Wohnung/Haus und Haustiere

Autor:  Maria Yiallouros, Dr. med. habil. Gesche Tallen, erstellt am 25.08.2009, Zuletzt geändert:  12.05.2020

Folgende Empfehlungen sollten im eigenen Zuhause beachtet werden:

  • Die Wohnung staubarm halten, feucht Staub wischen; alte Teppichböden gut reinigen.
  • Komposteimer und Staubsauger häufig leeren.
  • Schimmel an den Wänden und im Badezimmer muss sofort fachgerecht beseitigt werden, bei größeren Problemen gegebenenfalls Sanierungsarbeiten oder einen zeitweiligen Wohnungswechsel erwägen. Bei Unsicherheiten ist eine Wohnungsbesichtigung durch einen Sozialarbeiter der Klinik möglich.
  • Staubige Orte vermeiden (zum Beispiel Tierställe, Baustellen); Patienten von Renovierungsmaßnahmen, Bau- und Erdarbeiten abschirmen, es besteht die Gefahr einer Pilzinfektion.
  • Keine Schnittblumen und Topfpflanzen im Schlafraum des Patienten halten. Blumenwasser und Erde sind bevorzugte Aufenthaltsorte von Bakterien und Pilzen und können bei stark abwehrgeschwächten Patienten die Quelle von Infektionen sein.
  • Sumpfpflanzen, Moose oder Gräser in der Wohnung vermeiden; Schimmel auf der Erde muss entfernt werden.
  • Das Spielen in der Erde sollte vermieden werden; Ihr Kind sollte auch nicht bei der Gartenarbeit und/oder beim Umtopfen von Pflanzen helfen Blumenerde enthält zahlreiche Krankheitserreger.
  • Falls ein Sandkasten vorhanden ist, diesen mit neuem Sand füllen und nach Gebrauch mit einer festen Folie abdecken. Bei Neuanschaffung ist ein Plastiksandkasten mit Deckel empfehlenswert. Nach dem Spielen gründlich die Hände waschen.

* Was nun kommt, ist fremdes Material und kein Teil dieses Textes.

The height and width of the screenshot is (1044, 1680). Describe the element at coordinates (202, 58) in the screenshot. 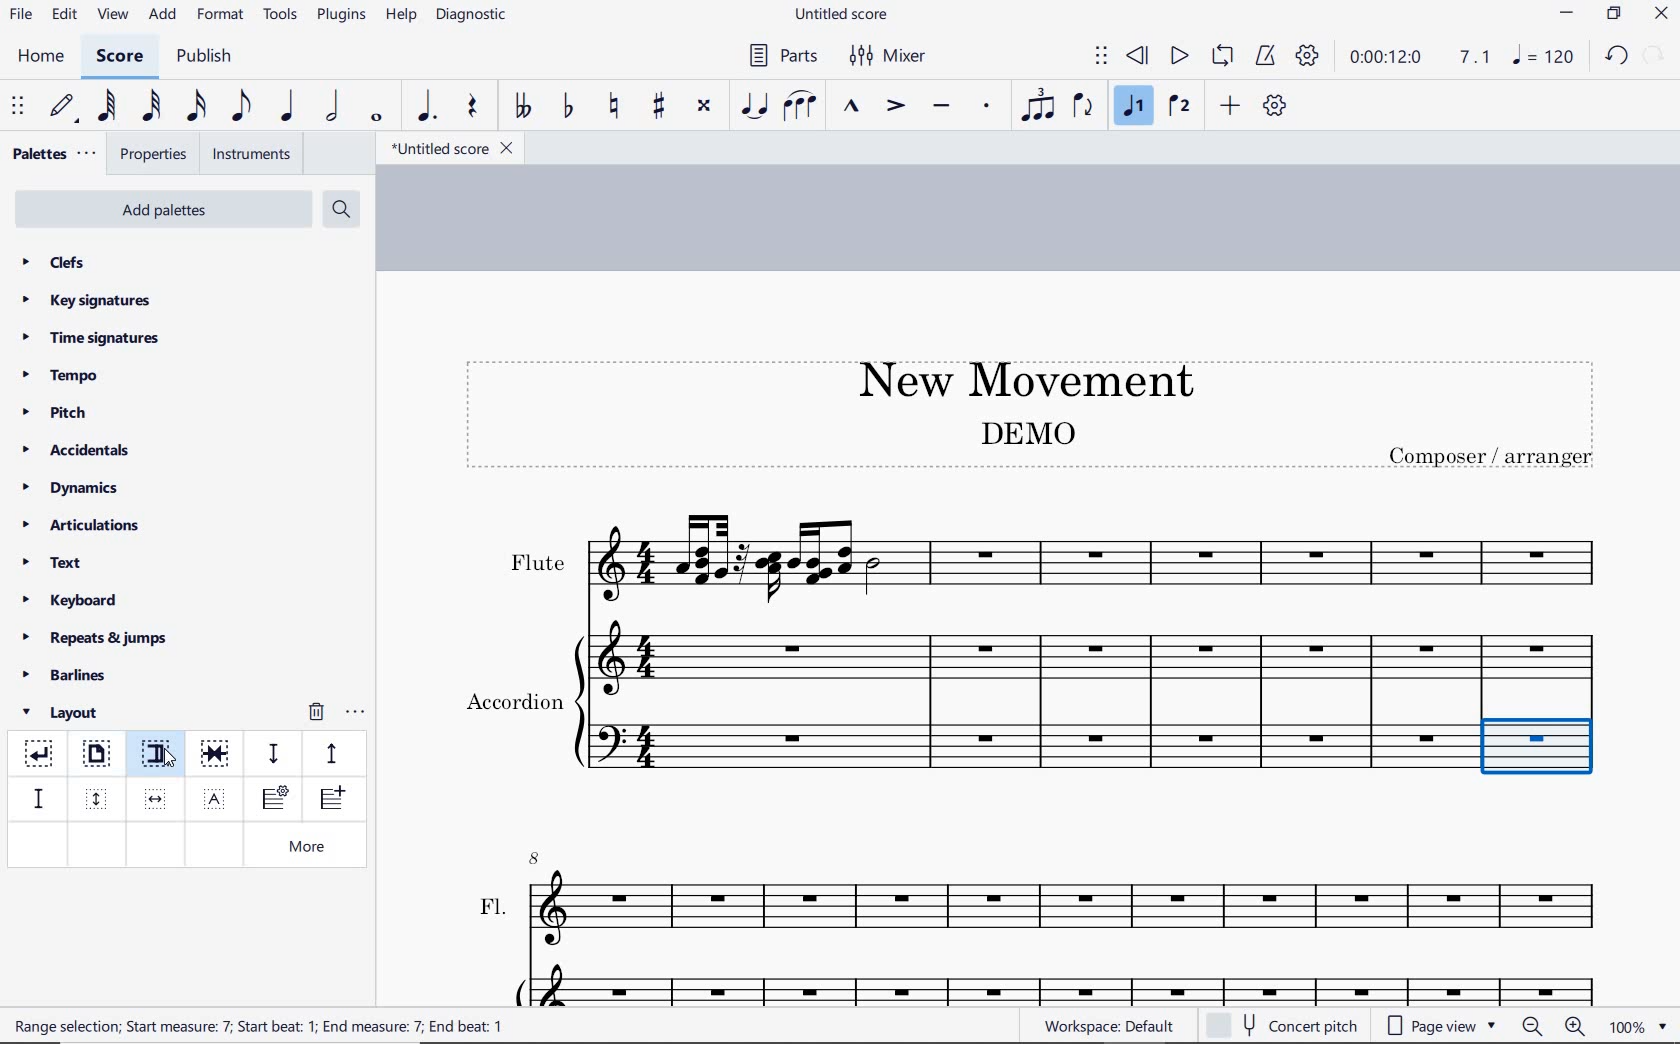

Vorsicht ist auch im Umgang mit (Haus-)tieren (Katzen, Hunde, Ziervögel, Schafe) geboten, da sie häufig Träger von Krankheitserregern sind.

  • Haustiere können in der Familie bleiben, neue sollten aber nicht angeschafft werden.
  • Das Tier sollte nicht im gleichen Zimmer und nicht mit im Bett schlafen. Vögel sollten ebenfalls räumlich getrennt gehalten werden.
  • Nach jeder Berührung gründlich die Hände waschen.